Technology remains a double-edged sword. On one hand, digital innovations unlock unprecedented investment avenues; on the other, AI-driven market uncertainty and disruption cast questions over traditional forecasts. Wealth firms are responding by expanding services, with 76% widening their offerings and 50% granting full discretionary mandates.
However, challenges persist. Talent shortages plague 40% of organizations, and global insolvencies rose by 6% in 2025. Wealth inequality has deepened, particularly in China, where the top 10% saw a 17.3-point gain in asset share over twenty years.
Strategies for Navigating a Dynamic Landscape
In this complex environment, informed action becomes the cornerstone of success.
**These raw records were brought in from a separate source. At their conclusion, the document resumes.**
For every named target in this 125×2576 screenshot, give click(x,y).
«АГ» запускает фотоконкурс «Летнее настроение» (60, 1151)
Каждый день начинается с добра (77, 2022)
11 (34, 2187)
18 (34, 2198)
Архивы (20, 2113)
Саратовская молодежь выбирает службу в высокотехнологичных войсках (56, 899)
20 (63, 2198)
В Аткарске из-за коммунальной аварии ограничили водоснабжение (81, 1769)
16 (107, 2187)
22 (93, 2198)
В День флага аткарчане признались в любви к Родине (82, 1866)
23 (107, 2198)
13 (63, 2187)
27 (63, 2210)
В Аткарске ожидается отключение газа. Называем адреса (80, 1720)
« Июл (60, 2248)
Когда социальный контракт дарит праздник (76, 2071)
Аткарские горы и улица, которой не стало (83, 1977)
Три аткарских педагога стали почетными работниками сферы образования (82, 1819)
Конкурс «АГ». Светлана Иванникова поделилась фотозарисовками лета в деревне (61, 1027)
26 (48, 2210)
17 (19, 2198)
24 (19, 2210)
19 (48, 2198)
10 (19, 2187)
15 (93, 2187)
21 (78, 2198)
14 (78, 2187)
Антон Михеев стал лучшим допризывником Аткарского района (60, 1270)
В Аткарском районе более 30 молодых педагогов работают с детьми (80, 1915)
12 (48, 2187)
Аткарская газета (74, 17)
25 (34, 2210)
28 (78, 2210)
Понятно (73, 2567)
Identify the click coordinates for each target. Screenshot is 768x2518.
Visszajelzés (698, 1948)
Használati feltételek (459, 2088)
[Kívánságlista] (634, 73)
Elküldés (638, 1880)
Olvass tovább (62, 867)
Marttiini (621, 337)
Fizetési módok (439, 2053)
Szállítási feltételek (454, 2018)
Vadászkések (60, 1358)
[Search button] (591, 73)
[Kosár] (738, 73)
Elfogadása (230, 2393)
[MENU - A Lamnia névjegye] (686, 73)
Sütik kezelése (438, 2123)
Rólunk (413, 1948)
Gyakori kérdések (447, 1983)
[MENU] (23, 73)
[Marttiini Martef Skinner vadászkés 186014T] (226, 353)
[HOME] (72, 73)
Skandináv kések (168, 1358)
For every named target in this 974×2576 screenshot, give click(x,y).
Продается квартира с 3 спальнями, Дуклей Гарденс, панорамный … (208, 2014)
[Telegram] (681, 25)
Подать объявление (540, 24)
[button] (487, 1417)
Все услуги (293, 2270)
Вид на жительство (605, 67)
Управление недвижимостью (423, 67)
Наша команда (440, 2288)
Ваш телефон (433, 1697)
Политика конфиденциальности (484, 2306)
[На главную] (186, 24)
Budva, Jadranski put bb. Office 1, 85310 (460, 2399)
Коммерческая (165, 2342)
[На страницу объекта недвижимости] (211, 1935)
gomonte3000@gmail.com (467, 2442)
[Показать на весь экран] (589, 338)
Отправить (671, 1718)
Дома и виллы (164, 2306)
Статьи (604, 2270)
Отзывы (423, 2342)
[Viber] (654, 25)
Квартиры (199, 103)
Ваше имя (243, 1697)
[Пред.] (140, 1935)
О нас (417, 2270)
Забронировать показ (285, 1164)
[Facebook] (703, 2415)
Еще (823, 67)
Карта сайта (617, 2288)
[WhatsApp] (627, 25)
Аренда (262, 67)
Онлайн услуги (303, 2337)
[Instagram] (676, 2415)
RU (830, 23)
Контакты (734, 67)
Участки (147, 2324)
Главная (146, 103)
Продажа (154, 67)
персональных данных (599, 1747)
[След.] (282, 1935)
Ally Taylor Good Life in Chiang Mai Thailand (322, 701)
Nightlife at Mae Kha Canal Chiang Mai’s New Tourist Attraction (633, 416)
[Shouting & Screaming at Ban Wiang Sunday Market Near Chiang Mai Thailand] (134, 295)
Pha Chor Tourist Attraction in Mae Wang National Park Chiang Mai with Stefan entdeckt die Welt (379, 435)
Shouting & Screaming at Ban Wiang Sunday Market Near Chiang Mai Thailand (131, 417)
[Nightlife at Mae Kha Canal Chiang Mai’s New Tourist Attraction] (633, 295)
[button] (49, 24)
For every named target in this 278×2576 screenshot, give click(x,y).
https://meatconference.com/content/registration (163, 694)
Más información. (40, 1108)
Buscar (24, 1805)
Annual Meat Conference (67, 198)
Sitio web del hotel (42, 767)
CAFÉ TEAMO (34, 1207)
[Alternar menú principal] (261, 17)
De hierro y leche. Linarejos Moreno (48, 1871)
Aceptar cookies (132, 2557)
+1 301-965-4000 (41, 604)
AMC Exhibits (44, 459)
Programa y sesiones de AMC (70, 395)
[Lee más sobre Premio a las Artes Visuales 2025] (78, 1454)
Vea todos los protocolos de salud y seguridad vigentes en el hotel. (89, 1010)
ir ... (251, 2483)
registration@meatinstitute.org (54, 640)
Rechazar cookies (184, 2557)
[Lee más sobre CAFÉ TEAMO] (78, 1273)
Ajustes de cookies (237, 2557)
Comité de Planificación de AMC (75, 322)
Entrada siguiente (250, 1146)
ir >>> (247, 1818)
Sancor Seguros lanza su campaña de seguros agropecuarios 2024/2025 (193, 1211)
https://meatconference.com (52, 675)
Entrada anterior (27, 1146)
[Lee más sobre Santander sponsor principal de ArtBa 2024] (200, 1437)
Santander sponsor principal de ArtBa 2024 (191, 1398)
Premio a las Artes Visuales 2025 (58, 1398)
Investors and advisors alike can draw on these insights to craft resilient strategies:
- Embrace strategic asset allocation to balance risk and opportunity across market cycles.
- Prioritize alignment with clients’ values and life goals, acknowledging that 46% of firms see this as essential to long-term loyalty.
- Leverage technology to enhance decision-making, from algorithmic analysis to personalized client experiences.
As the world navigates shifting tides, the story of global wealth is one of resilience, innovation, and transformation. By understanding the business ownership remains the primary source of wealth, and by acknowledging emerging trends such as the rise of EMILLIs and the accelerating impact of AI, individuals and institutions can position themselves at the forefront of prosperity.
The future belongs to those who can marry data-driven insight with a human-centric approach, forging paths to opportunity in every corner of the globe. In the unfolding narrative of fortunes, one truth stands clear: thoughtful action, guided by rigorous analysis and bold vision, can turn today’s potential into tomorrow’s wealth.